### Source excerpt
--- Begin ---

Health Advice: Driving Concerns
LYNDA SHRAGER
c. 2006 Albany Times Union
Distributed by The New York Times Syndicate

One day my 80-year-old grandmother pulled her car out of a side road, overshot the median and drove down the wrong side of a four-lane divided highway.

She told us afterward she knew she was in trouble when everyone seemed to be going the wrong way but her. Getting older does not necessarily mean your driving days are over, but it is imperative that you and your family members know when it's time to limit driving or stop altogether.


Photo: James Estrin/The New York Times
Driving instructor Morton Morrison, 94, driving in Danbury, Conn.
Morton teaches the elderly a course on how to drive safely.

atlfootr
07-11-2006, 09:24 AM
How do you know when it's time to consider limiting or stopping driving?

More frequent dents, scrapes, close calls.


Difficulty staying in your lane, judging gaps in traffic at intersections and on highway entrance or exit ramps.


Feeling uncomfortable or nervous when driving.


Noticing others are honking at you frequently.


Getting lost more often or having difficulty concentrating.


Difficulty understanding or reacting to road signs and pavement markings.


Difficulty turning your head to back up or change lanes.


Slower reaction time -- difficulty moving foot from gas to brake or confusing the pedals.


Feeling like cars or pedestrians come "out of nowhere."


Others don't want to drive with you.

atlfootr
07-11-2006, 09:36 AM
I do half of these on the list already, and I'm only 42. :o

billr
07-11-2006, 09:46 AM
My 83 year old mother was telling he doctor that she was constantly running into the curb when making a right hand turn. That was the only problem she had while driving. ( Yea!! ) He said no more driving. Thankfully we did not have to take away her car ank keys, just had to abide by the doctors orders..

--- End ---

### Supplied data
--- Begin ---

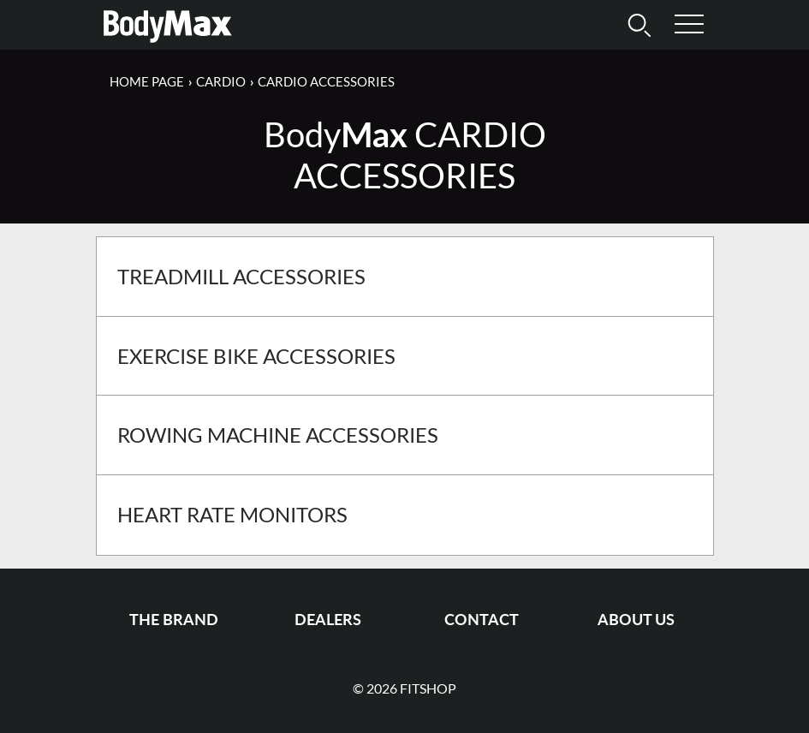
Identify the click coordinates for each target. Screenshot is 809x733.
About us (636, 620)
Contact (481, 620)
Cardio (221, 81)
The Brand (173, 620)
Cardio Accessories (326, 81)
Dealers (327, 620)
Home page (147, 81)
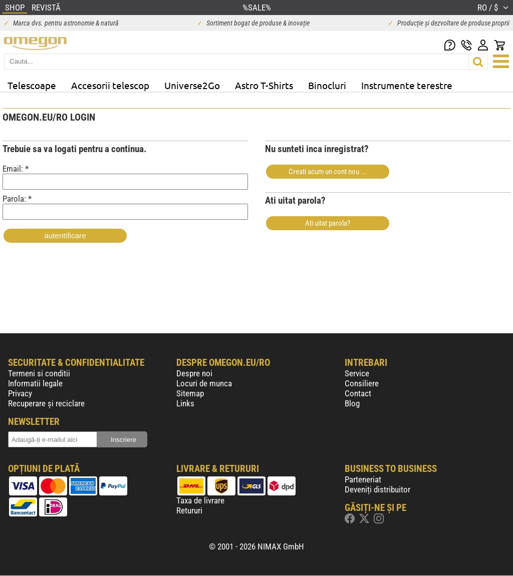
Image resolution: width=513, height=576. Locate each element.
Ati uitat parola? (327, 223)
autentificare (65, 235)
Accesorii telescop (110, 85)
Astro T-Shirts (264, 85)
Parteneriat (363, 479)
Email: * (125, 177)
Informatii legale (35, 383)
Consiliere (362, 383)
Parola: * (125, 207)
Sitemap (190, 393)
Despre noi (194, 373)
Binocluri (327, 85)
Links (185, 403)
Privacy (20, 393)
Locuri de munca (204, 383)
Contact (358, 393)
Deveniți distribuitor (377, 489)
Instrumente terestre (406, 85)
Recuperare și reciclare (46, 403)
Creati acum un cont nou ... (328, 171)
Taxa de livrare (200, 500)
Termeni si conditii (39, 373)
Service (357, 373)
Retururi (189, 510)
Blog (352, 403)
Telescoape (32, 85)
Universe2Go (192, 85)
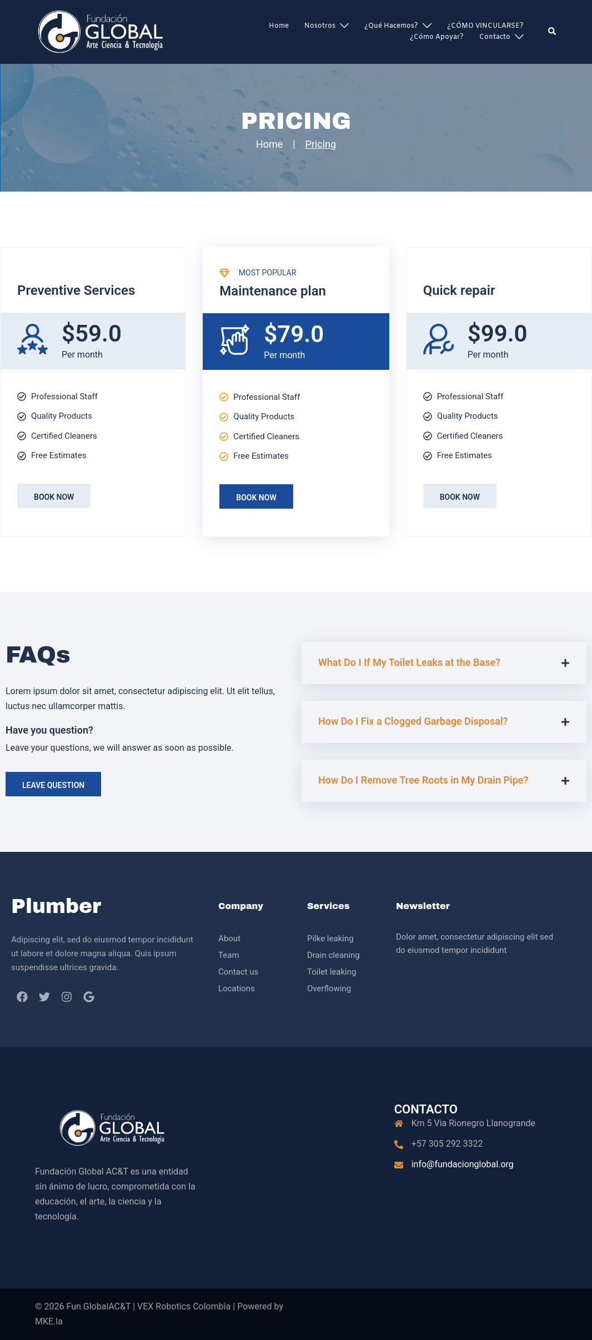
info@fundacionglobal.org (463, 1164)
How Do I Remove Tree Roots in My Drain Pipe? (423, 780)
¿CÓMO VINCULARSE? (485, 26)
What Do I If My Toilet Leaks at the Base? (409, 662)
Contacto (494, 37)
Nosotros (319, 26)
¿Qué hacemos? (391, 26)
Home (279, 26)
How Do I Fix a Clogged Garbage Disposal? (413, 721)
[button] (552, 31)
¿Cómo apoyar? (437, 37)
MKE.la (49, 1321)
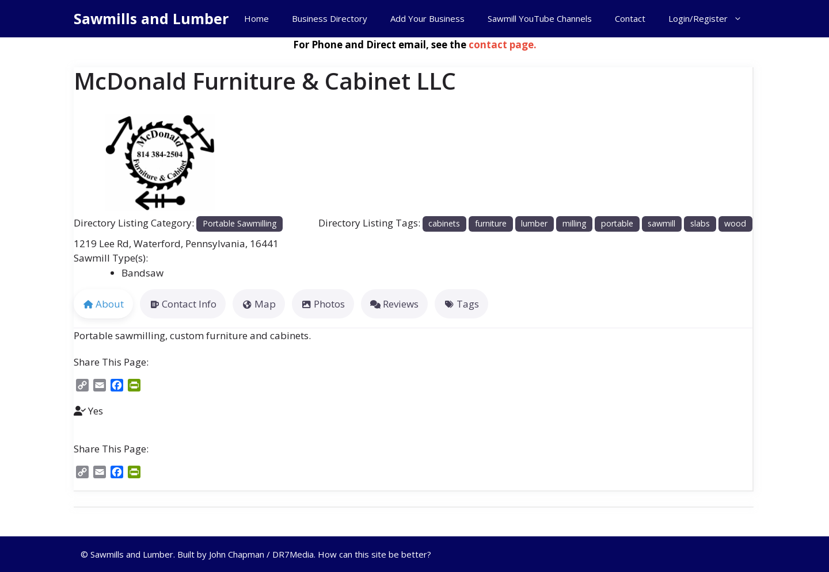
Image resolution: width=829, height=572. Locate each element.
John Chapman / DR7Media (261, 554)
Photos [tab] (323, 303)
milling (574, 223)
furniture (491, 223)
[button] (87, 163)
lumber (534, 223)
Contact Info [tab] (182, 303)
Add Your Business (427, 18)
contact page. (503, 44)
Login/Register (711, 18)
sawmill (661, 223)
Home (256, 18)
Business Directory (329, 18)
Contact (630, 18)
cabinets (444, 223)
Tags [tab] (461, 303)
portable (617, 223)
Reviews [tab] (394, 303)
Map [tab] (259, 303)
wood (735, 223)
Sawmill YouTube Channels (540, 18)
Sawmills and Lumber (151, 18)
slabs (700, 223)
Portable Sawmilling (240, 223)
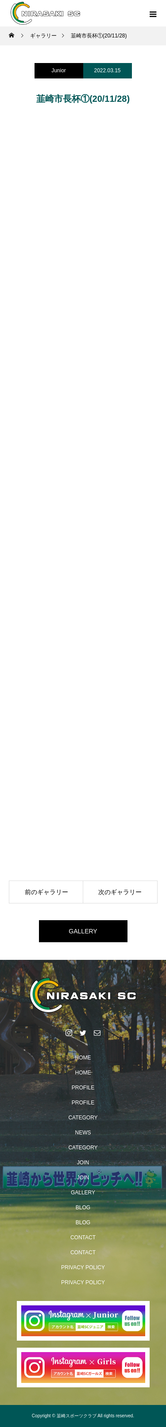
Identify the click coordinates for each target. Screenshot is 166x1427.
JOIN (83, 1162)
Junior (58, 70)
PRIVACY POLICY (83, 1267)
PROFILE (83, 1088)
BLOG (83, 1207)
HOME (83, 1058)
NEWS (83, 1133)
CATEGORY (82, 1118)
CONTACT (83, 1237)
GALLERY (83, 931)
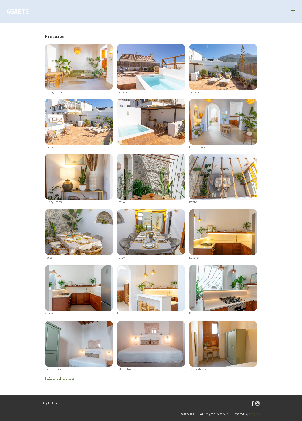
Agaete (179, 11)
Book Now (280, 11)
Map (193, 11)
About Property (137, 11)
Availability (215, 11)
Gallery (162, 11)
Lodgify (254, 412)
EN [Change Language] (255, 11)
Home (115, 11)
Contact (240, 11)
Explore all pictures (59, 377)
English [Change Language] (50, 402)
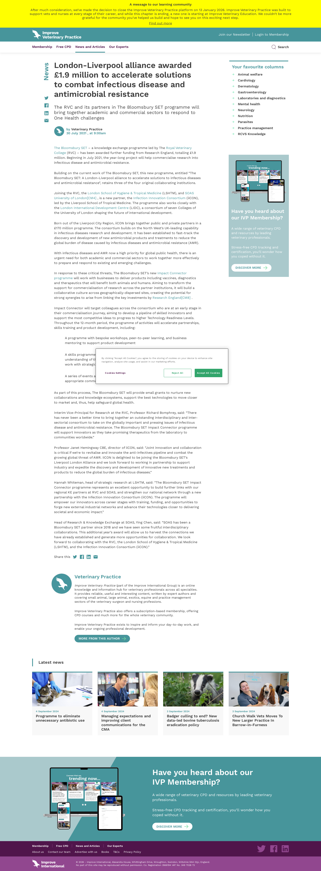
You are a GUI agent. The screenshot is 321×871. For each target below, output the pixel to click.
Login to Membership (272, 34)
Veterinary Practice (86, 129)
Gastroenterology (252, 92)
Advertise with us (86, 851)
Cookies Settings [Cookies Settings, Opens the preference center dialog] (115, 372)
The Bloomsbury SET (70, 148)
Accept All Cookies (208, 372)
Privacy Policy (132, 851)
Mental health (249, 104)
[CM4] (91, 198)
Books (105, 851)
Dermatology (248, 86)
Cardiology (246, 80)
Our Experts (119, 47)
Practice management (255, 128)
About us (38, 851)
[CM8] (186, 298)
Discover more (248, 268)
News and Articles (90, 47)
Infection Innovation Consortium (159, 198)
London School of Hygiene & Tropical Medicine (124, 193)
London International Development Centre (94, 208)
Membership (42, 47)
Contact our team (59, 851)
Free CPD (63, 47)
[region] (161, 366)
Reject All (177, 372)
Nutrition (245, 116)
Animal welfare (250, 74)
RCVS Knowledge (252, 134)
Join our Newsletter (234, 34)
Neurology (246, 110)
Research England (167, 298)
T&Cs (116, 851)
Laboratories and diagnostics (262, 98)
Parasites (245, 122)
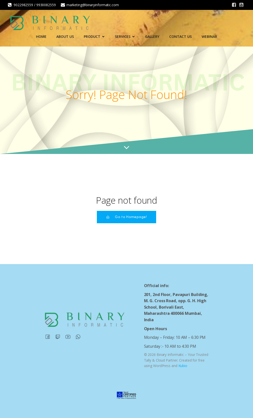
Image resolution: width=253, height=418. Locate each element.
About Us (65, 36)
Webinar (209, 36)
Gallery (152, 36)
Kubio (183, 365)
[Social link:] (234, 5)
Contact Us (180, 36)
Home (41, 36)
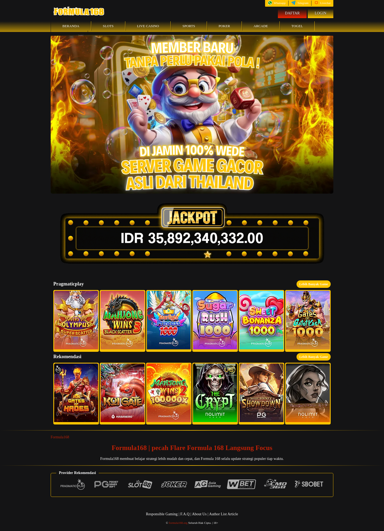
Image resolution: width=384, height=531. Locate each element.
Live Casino (148, 26)
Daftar (292, 13)
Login (320, 13)
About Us (199, 514)
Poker (224, 26)
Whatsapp (277, 3)
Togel (297, 26)
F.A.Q (184, 514)
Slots (108, 26)
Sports (188, 26)
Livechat (322, 3)
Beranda (70, 26)
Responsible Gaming (162, 514)
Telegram (300, 3)
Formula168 (60, 437)
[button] (76, 321)
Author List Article (223, 514)
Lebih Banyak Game (313, 284)
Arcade (261, 26)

--- End ---

### Required work
A – Answer these questions from the older-driver thread:
(i) How old was the writer's grandmother when she drove down the wrong side of a divided highway?
(ii) In which town is Morton Morrison shown driving in the photo?
(iii) What driving problem did billr's 83-year-old mother describe to her doctor?
B – Carry the older-driver thread forward from its final sentence.
The items play no part in this work.

### Outputs for the tasks
A –
(i) 80 years old.
(ii) Danbury, Connecticut.
(iii) She was constantly running into the curb when making a right-hand turn.

B –
Upper Michigan Prostar190
07-11-2006, 09:47 AM
I have a cousin thats a cop and he has problems with "old" drivers. He said people over age 65 should be tested daily for their license:uglyhamme He thinks old people should all walk to the DMV every morning, pass the test, and then they can drive for that day only. He is a bit prejudice as he actually got hit by an elderly woman that was driving a car by him as he was directing traffic at the scene of an auto accident. He was ****ed off at her and wrote her for every ticket he could within the law after she drove into him. He went right up on the hood and nearly rolled off the other side before he stopped. Think about it, if you drive your car into a police officer wearing a brite orange vest standing next to a brightly colored tahoe with flashing red and blue lights all over it, you got every ticket coming to you. If he could have, he would have thrown her in jail, but he couldnt find a reason. He was just very angry because the woman had NO business behind the wheel of a car. the funniest part was the old woman took an attitude with HIM over it!!! she got mad because he was standing there.:eek3: :uglyhamme as my dad always said,"old people are a trip."

chudson
07-11-2006, 10:18 AM
My Mom is 85 and I couldn't hold her down with an anchor. She lives just across the driveway from us ( we live in the country ) and just about every time I look out my front room window at her garage she is either coming or going to a concert or some other blue hair event. She just started using a cane about a year and a half ago and she mowed her own yard up till then ( a rider mower ) and I felt she should not be doing that any more. It took my brothers and sisters and I a while to convince her that she shouldn't be doing that, she stopped reluctently. I guess my point is to not lump all the old folks together some are still going strong and are good drivers. And remember, young farts turn into old farts.

Leroy
07-11-2006, 10:46 AM
Well Rob, hasn't taken you long to get acquainted with the local grays! Welcome to Florida!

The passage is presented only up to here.